TEXT EXCERPT:
'''

Bronwyn lived with her father in a single-wide about twelve trailers down from me. Though she was just ten years old, her father let her have the master bedroom of their little trailer: the most luxurious bedroom I’d ever seen. She was an only child, and her father seemed to give her whatever she wanted. Her father was an American, her mother was British, and Bronwyn was born in Wales. She was the first person I’d ever met who had been to a different country. A lot of the toys and dolls in her room were imported: she had a toy koala, and a set of tiny animals made with real fur. They were like nothing I’d ever seen.

What quickly elevated our friendship from mere classmates to best friends was that we both had read and loved the Chronicles of Narnia.  Narnia is a magical land created by C.S. Lewis in a seven-book story where the animals talked, there was such a thing as unicorns, and children could be kings and queens. Bronwyn and I had been reading the stories to ourselves since we were seven years old, and we each told the other that we’d never met anyone else who’d read them. We both had named our pets, toys, and even houseplants after characters from Narnia: Wimbleweather, Rumblebuffin, and Trumpkin.

'''

WRITTEN TASKS:
(1) Copy the stretch from "What quickly elevated" through "Rumblebuffin, and Trumpkin." in the passage about Bronwyn, word for word.
(2) Answer these from the passage about Bronwyn:
(a) How old was Bronwyn?
(b) In which country was Bronwyn born?
(c) From what age had Bronwyn and the narrator been reading the Narnia stories?
(3) The passage about Bronwyn mentions Narnia characters after whom pets, toys, and houseplants were named. List them all.

COLLECTED DATA:
'''

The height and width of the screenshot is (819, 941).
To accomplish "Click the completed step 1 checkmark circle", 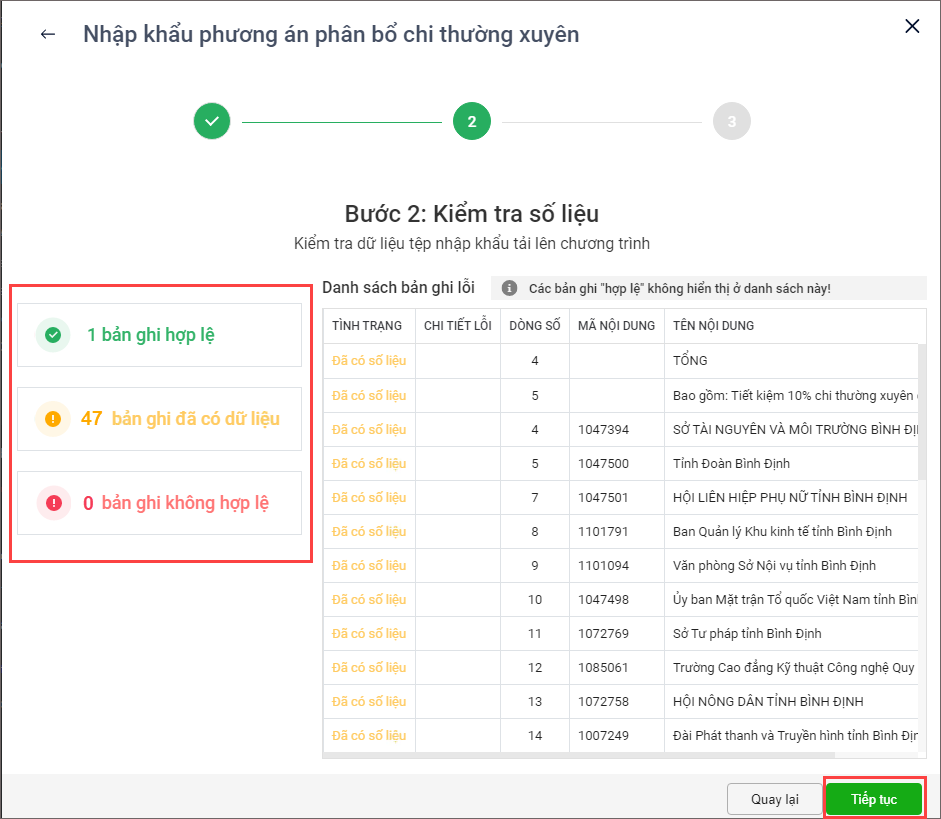I will click(212, 121).
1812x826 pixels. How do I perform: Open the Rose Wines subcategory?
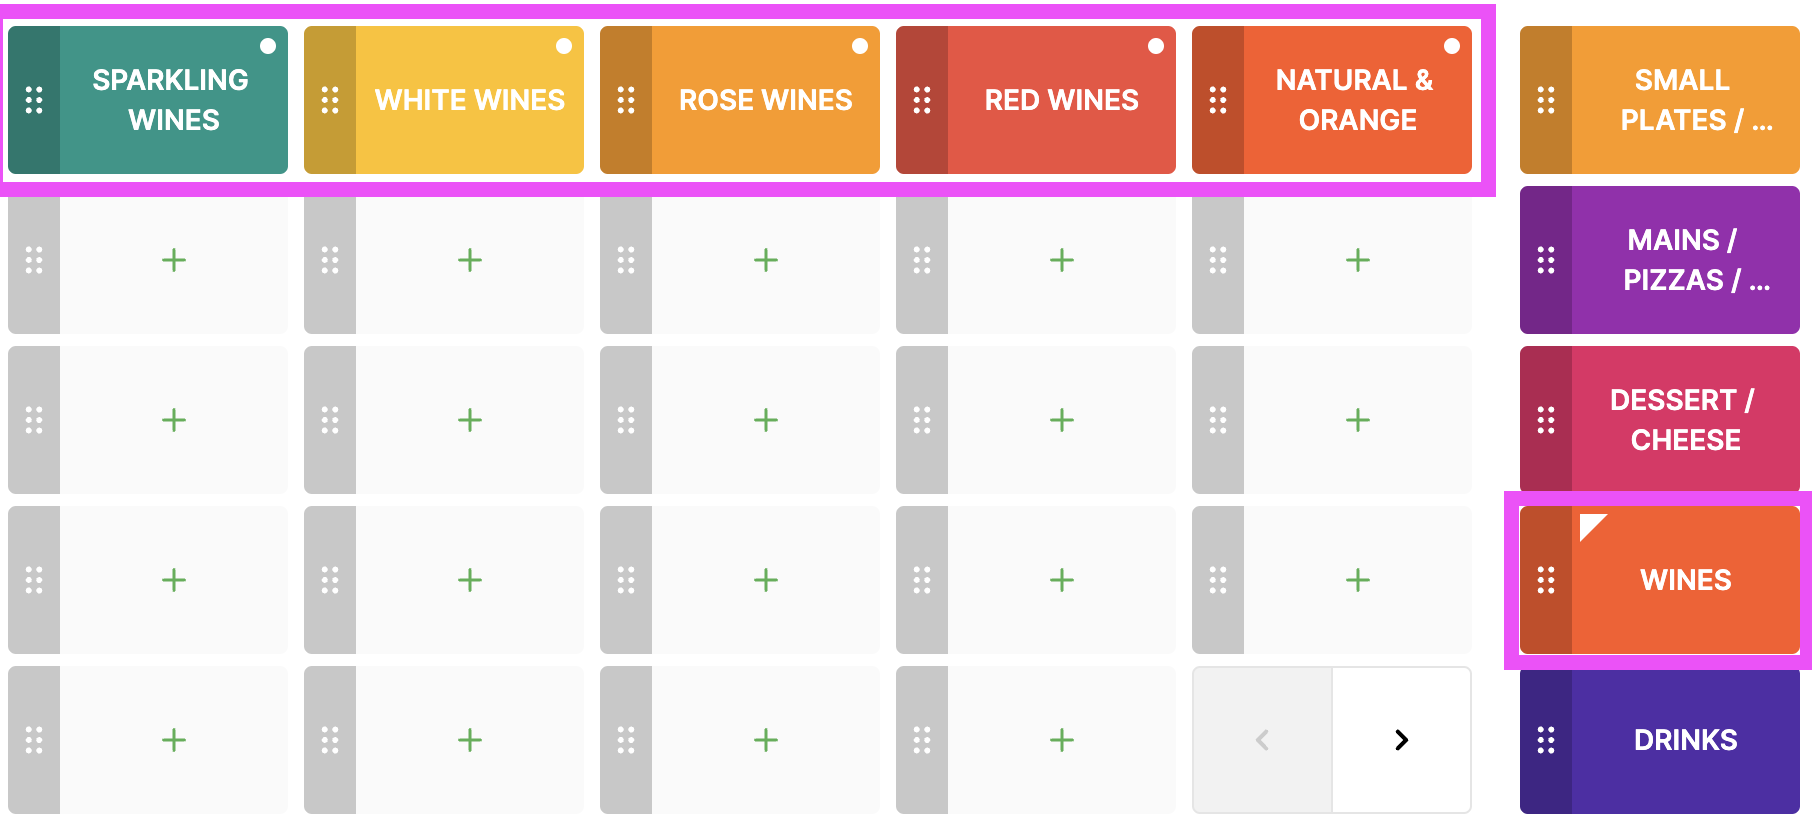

'''

WORKED ANSWERS:
(1)
What quickly elevated our friendship from mere classmates to best friends was that we both had read and loved the Chronicles of Narnia.  Narnia is a magical land created by C.S. Lewis in a seven-book story where the animals talked, there was such a thing as unicorns, and children could be kings and queens. Bronwyn and I had been reading the stories to ourselves since we were seven years old, and we each told the other that we’d never met anyone else who’d read them. We both had named our pets, toys, and even houseplants after characters from Narnia: Wimbleweather, Rumblebuffin, and Trumpkin.

(2)
(a) Ten years old
(b) Wales
(c) Seven years old

(3)
Wimbleweather
Rumblebuffin
Trumpkin